In 2004, the City of Austin donated a 9.8 acre brownfield in the Montopolis neighborhood to the Rhizome Collective. The property served as a legally operated municipal landfill from 1967 to 1970, and was illegally dumped on for approximately fifteen years following the closure of the landfill. In the same year, the EPA awarded the Rhizome Collective with a $200,000 Cleanup Grant as part of their Brownfields Program. From January 2005 to July 2006, 680 tires, 10.1 tons of trash, and 31.6 tons of recyclable metal were removed from the brownfield. This property is not being affected by the code violations on the warehouse.

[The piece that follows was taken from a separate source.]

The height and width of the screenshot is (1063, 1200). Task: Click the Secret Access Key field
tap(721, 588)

In the nine years of its existence, the collective has collaborated with many local, national and international organizations by providing free or low cost space and through direct participation in their initiatives. The Collective has provided space to people working with the organizations mentioned above and, to name a few others: The University of Texas, Campaign to End the Death Penalty, Acción Zapatista, Rosa Clemente and Monkey Wrench Books. Members of the Collective have supported initiatives including projects of Indymedia, PODER, El Comite Obrero Fronterizo, Pastors for Peace, The American Friends Service Committee, The Student Farmworker Alliance and communities in both Mexico and Cuba. Inside Books sent over 18,000 books to Texas prisoners last year. Bikes Across Borders has organized more than fourteen bike delivery caravans since 2001, sending over 700 bicycles to Cuba, Mexico, and Central America. Projects directly benefiting the community have been prioritized at the Collective such as the creation of educational systems for sustainable living in urban areas, workshops on puppetry and street theatre, after-school programs focusing on bicycles, gardening and the arts.
The people affected include those who work at the warehouse in order to: furnish books to Texas prisoners, feed the homeless, teach neighbors how to fix their bicycles, run independent media projects and organize workshops on urban sustainability. The work performed here over the past nine years is a point of pride for the Collective, the greater Austin community and communities worldwide.

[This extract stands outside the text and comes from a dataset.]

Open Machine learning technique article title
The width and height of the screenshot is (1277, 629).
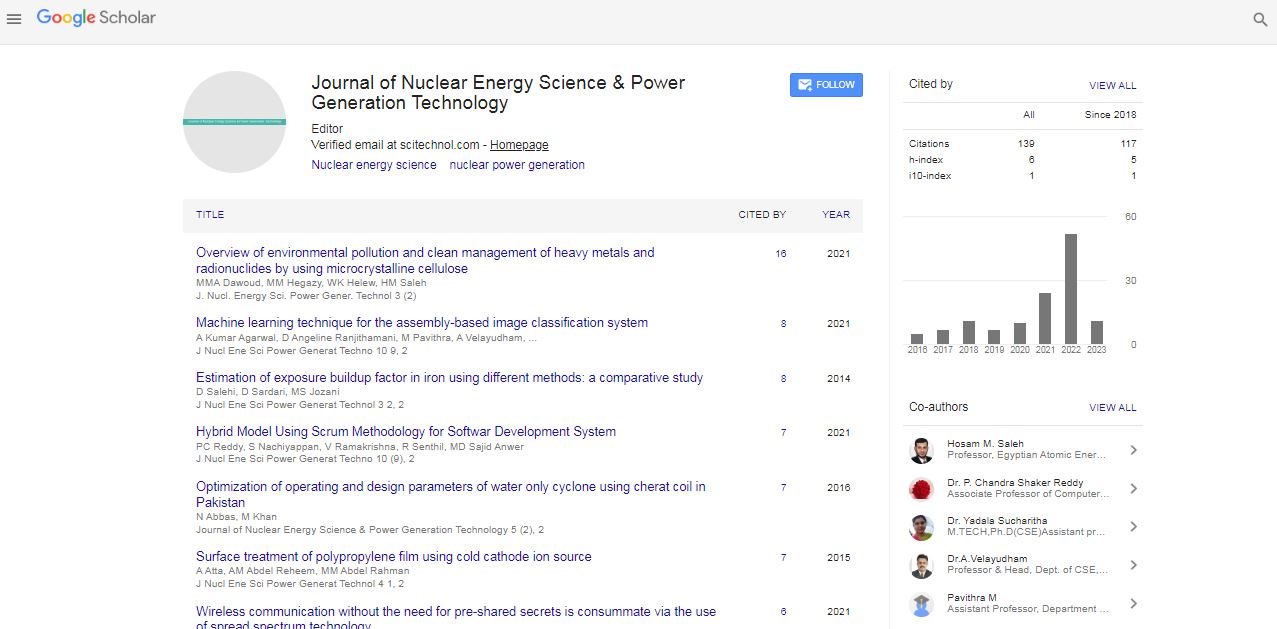[x=421, y=323]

This is an official communication arrived at by consensus of the Collective.
For more information, please contact Laura Merner.
- Laura Merner, Collective Member
- Phone: (201) 739-6341
- Email: firstname.lastname@example.org
You can do your part by:
- write a letter to the appropriate City of Austin commission
- Attend review board meetings addressing Rhizome’s supposed violations AND gentrification in Austin
- Write an editorials to local papers
- Donate your labor to help fix the code violations
- Donate your legal skills to help them forestall eviction or void certain unfair findings
- DONATE funds if you can
(outside of Austin)
- write a letter to the commission
- write a blog post to raise awareness
You may also want to considered purchasing their book, The Toolbox for Sustainable City Living, or host a paid workshop with Rhizome folks, which helps them and you/your community.
If Rhizome loses its space, several activist organizations will lose their organizational home. Don’t let that happen. Do what you can. And while you are doing it, think about the neighborhoods in your own town that are considered “up and coming” and ask yourself how you can support the existing communities and organizations that call those places home.